◆ **What to work on**
• A. For the forum thread about Black Friday deals, state whether each statement agrees with the text: (i) over 100 products are having their prices adjusted; (ii) the Power Maxed Jet Wash and Wax 5 Litres was previously priced at £11.95; (iii) Mad Ad ordered a new Rupes machine. Answer yes or no for each, and quote the deciding words of the text exactly.
• B. Restate the passage of the forum thread about Black Friday deals from "We have over" up to and including "lines for example.", swapping "bargain" for "deal".

◆ **Text extract**

──────────

# Its almost that time....



## Clean and Shiny (Mar 3, 2007)

We have been asked alot over the last few days whether we will have some deals and the answer is yes... Black Friday Deals are coming...

You wont be disappointed (unless you forget to check them out early!)


----------



## OvEr_KiLL (Mar 2, 2015)

its after 6pm john and no offers showing for me yet


----------



## Johnnyopolis (Oct 25, 2005)

Were slightly behind schedule... 

We have over 100 products that we are adjusting prices on which i hope will be finished in the next hour or two at the max... 

Wont be long.. sorry.


----------



## Johnnyopolis (Oct 25, 2005)

Products starting to go live now... 

Dont miss a bargain... Up to 30% off some lines for example. 

ValetPRO Advanced Neutral Snow Foam 1 Litre - Was £11.95 NOW - £7.95 
Power Maxed Jet Wash and Wax 5 Litres - Was £18.99 NOW - £13.95 

There is also some Rupes Machines coming and the new Flex PE 8 on offer.

Enjoy!


----------



## bradleymarky (Nov 29, 2013)

Do you have a link....


----------



## Johnnyopolis (Oct 25, 2005)

www.cleanandshiny.co.uk/black-friday

The products are being updated as we speak so keep refreshing the page to see more


----------



## Mad Ad (Feb 7, 2011)

Order placed on a new Rupes machine, Good deals:thumb:


----------



## jamiepollock643 (May 12, 2013)

£27.60 shipping to N.Ireland.......are you kidding? Would LOvE to place a big order but that's just mental


----------



## Clean and Shiny (Mar 3, 2007)

jamiepollock643 said:


> £27.60 shipping to N.Ireland.......are you kidding? Would LOvE to place a big order but that's just mental


Let me look at that in the morning, as that does seem a little out :doublesho

Hold tight for a few hours Jamie :thumb:


----------



## jamiepollock643 (May 12, 2013)

Clean and Shiny said:


> Let me look at that in the morning, as that does seem a little out :doublesho
> 
> Hold tight for a few hours Jamie :thumb:


Cheers, really appreciate you checking it out for me! :thumb::thumb:


----------



## Johnnyopolis (Oct 25, 2005)

Thanks everyone for your orders so far, they are really appreciated. 

Your certainly keeping the warehouse staff busy! I will need to go and get them some cakes to keep their sugar levels up as they look like they are getting tired lol...


----------

──────────

◆ **Lines of data**
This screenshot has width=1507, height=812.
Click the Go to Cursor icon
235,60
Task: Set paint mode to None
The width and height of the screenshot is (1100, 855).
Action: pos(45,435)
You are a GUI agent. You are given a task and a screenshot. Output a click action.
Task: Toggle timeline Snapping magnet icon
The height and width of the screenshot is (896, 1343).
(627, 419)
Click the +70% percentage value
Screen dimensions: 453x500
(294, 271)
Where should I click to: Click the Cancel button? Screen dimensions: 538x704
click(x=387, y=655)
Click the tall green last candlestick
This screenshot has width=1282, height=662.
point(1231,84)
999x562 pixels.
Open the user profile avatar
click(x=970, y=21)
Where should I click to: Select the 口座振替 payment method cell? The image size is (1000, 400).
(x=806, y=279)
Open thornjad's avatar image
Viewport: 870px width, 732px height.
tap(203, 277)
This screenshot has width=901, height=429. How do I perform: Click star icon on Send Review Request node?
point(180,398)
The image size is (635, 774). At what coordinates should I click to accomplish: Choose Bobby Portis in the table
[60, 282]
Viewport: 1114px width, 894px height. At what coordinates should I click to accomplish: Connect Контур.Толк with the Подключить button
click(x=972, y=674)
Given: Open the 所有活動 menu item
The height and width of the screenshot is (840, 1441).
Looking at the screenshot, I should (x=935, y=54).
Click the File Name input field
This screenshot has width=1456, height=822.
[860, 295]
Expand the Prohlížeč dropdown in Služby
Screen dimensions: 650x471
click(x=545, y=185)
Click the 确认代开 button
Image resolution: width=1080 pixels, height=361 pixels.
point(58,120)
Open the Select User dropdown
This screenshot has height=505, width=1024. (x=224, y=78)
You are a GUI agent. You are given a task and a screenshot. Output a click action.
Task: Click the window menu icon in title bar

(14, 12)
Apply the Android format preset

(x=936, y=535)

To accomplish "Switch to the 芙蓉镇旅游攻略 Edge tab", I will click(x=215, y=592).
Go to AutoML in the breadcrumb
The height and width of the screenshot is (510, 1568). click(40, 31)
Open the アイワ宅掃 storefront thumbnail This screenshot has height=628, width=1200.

──────────

◆ **Per-task answers**
• A.
(i) Yes: "We have over 100 products that we are adjusting prices on"
(ii) No: "Power Maxed Jet Wash and Wax 5 Litres - Was £18.99 NOW - £13.95"
(iii) Yes: "Order placed on a new Rupes machine"

• B.
We have over 100 products that we are adjusting prices on which i hope will be finished in the next hour or two at the max... 

Wont be long.. sorry.


----------



## Johnnyopolis (Oct 25, 2005)

Products starting to go live now... 

Dont miss a deal... Up to 30% off some lines for example.